В инструкции почти к любому препарату куча побочек написано, но в реальности что-то из этого бывает редко. Не знаю как с АД, но на счёт сна понять вас не могу. Решились на атаракс? Да его можно пачками кушать, если в сон не клонит. Я б уже всего и в кучу напилась, пока в сон не снесло б. Да я так и делала. Тем более в отпуске, надо было отоспаться на препаратах и дать отдых своей нервной системе. Ей для восстановления нужно много времени теперь.


----------



## Александр Л (23 Окт 2020)

@горошек, ну я опасаюсь много таблеток сразу есть.И опасаюсь того что если с таблетками буду спать то вдруг потом без таблеток сна не будет. Атаракс для сна пойдёт?


----------



## Дина (23 Окт 2020)

@Александр Л, Вы же дома сидите, зачем Вам таблетки для сна? Если ночью плохо спали, поспите днем 40 минут (строго 40-по будильнику). Старайтесь вставать не позже 6-7 утра. 
Да, еще попробуйте ложиться спать в очень холодном помещении, можно взять второе одеяло, ночью или скинете его во сне или при плохом сне с просыпаниями просто уберете, когда проснётесь.


----------



## Александр Л (23 Окт 2020)

Думаете я не делал ничего? Днём лежал ни в одном глазу.Голова раскалывается.Вот температура уелвй день 37.Уверен пойлу если к терапевту и сдам кровь там все отлично будет.Так было уже 10 дней назад .В холодном мне нельзя. Лёгкие теперь беречь надо.


----------



## Дина (23 Окт 2020)

В холодном я имела ввиду градусов 18-это только для засыпания, а потом за ночь комната прогреется.


----------



## горошек (23 Окт 2020)

Александр Л написал(а):


> Ну я опасаюсь много таблеток сразу есть. И опасаюсь того что если с таблетками буду спать то вдруг потом без таблеток сна не будет. Атаракс для сна пойдёт?

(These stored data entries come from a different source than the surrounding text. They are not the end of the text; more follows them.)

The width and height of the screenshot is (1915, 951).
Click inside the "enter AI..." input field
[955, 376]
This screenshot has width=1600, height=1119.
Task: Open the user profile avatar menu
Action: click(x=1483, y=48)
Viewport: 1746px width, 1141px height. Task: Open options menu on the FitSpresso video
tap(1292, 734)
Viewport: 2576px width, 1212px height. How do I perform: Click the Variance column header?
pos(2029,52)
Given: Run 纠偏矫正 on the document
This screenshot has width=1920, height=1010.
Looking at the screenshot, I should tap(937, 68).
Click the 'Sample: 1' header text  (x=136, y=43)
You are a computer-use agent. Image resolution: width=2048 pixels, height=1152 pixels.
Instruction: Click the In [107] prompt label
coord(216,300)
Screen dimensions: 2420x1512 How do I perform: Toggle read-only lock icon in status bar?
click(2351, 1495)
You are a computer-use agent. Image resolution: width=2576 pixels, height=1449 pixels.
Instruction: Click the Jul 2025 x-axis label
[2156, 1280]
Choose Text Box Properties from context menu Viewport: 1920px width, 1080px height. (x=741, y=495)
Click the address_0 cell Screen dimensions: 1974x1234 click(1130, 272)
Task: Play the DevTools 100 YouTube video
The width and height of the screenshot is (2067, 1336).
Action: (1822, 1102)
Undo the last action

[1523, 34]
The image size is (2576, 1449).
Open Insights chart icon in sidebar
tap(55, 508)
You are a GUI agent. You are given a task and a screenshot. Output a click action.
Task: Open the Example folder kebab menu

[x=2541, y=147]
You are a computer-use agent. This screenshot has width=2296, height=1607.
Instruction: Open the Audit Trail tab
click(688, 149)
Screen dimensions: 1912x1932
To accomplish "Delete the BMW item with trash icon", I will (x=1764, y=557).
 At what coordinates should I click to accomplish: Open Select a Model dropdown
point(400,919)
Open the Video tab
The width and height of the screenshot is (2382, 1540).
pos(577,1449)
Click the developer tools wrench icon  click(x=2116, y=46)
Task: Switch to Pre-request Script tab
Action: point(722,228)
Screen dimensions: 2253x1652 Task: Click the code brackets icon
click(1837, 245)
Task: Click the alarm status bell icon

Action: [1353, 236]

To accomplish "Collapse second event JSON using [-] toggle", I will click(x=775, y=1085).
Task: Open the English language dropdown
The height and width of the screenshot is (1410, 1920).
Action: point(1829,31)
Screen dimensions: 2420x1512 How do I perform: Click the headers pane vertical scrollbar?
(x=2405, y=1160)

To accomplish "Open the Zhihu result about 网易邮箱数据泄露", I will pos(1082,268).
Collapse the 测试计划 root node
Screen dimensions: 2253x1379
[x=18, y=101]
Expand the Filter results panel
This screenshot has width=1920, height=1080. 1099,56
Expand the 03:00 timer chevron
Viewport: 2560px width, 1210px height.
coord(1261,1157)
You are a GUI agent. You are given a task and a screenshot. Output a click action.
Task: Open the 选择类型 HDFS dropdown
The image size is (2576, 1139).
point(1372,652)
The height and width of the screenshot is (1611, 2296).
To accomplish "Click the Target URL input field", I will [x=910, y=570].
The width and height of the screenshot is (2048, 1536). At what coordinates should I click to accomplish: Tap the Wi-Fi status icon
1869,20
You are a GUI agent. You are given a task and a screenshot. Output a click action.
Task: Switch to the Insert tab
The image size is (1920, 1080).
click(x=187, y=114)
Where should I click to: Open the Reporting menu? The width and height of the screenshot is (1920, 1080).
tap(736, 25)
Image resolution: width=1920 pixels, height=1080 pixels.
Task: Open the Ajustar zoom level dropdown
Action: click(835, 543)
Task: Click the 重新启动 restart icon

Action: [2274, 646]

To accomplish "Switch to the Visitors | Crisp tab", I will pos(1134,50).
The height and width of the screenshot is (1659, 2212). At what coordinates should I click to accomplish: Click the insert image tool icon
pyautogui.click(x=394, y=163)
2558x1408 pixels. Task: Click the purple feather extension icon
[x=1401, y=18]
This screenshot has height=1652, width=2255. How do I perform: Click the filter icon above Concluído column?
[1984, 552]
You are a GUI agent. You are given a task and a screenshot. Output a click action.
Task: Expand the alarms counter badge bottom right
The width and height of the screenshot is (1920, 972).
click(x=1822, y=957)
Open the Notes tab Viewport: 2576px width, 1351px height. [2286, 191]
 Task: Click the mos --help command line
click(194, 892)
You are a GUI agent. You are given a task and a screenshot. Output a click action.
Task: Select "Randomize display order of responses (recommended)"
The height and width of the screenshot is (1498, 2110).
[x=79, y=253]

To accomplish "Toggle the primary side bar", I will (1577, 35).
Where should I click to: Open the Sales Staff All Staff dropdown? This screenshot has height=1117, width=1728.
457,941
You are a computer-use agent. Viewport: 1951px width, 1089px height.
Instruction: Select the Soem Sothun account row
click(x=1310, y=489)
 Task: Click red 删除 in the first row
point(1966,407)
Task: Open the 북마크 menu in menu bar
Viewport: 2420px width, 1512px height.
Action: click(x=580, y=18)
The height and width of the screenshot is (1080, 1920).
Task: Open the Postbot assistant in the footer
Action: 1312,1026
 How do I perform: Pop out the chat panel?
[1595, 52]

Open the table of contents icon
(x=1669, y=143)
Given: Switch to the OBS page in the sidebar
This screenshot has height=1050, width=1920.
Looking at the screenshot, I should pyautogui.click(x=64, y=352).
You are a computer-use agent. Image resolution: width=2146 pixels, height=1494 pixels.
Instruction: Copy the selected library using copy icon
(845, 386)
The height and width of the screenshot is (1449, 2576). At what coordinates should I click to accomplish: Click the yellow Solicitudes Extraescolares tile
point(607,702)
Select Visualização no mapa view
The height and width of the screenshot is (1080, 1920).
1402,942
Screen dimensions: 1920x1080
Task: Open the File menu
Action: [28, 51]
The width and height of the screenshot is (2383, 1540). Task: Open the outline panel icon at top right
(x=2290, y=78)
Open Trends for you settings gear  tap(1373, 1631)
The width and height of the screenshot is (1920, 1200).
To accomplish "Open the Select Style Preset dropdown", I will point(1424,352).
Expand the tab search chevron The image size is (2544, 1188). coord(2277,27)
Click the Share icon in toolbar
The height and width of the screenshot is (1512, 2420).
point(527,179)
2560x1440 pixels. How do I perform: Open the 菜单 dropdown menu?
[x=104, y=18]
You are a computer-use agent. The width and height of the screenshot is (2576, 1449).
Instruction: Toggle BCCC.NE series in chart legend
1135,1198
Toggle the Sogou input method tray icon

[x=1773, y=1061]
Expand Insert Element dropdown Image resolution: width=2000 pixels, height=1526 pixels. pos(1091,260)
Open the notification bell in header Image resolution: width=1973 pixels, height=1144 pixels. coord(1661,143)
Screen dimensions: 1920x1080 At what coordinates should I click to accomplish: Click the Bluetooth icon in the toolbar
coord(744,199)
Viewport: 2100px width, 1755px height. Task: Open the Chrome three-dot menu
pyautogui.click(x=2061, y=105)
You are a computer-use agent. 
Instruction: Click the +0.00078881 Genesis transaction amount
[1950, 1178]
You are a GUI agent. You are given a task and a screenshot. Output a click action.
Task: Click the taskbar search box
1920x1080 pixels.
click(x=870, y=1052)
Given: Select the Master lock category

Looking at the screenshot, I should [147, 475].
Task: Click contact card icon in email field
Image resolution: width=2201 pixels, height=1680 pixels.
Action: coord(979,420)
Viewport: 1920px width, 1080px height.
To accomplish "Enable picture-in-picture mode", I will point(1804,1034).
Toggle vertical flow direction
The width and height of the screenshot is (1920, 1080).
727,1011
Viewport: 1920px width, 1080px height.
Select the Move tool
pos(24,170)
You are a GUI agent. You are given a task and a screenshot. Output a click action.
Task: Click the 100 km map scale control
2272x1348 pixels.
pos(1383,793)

Я вам уже многое по кругу пишу. Может и подойдёт, но вам вроде и феназепам не очень помог. Дело не только в препарате, но и в дозе. А хронического недосыпания при вашем состоянии надо бояться гораздо больше чем таблеток.

Атаракс обычно пьют половинку утром и вечером и целую на ночь.


----------



## илья1980 (24 Окт 2020)

Александр Л написал(а):


> Хорошо значит живёшь Ильюха  раз пиво пьешь и на самокате катаешься .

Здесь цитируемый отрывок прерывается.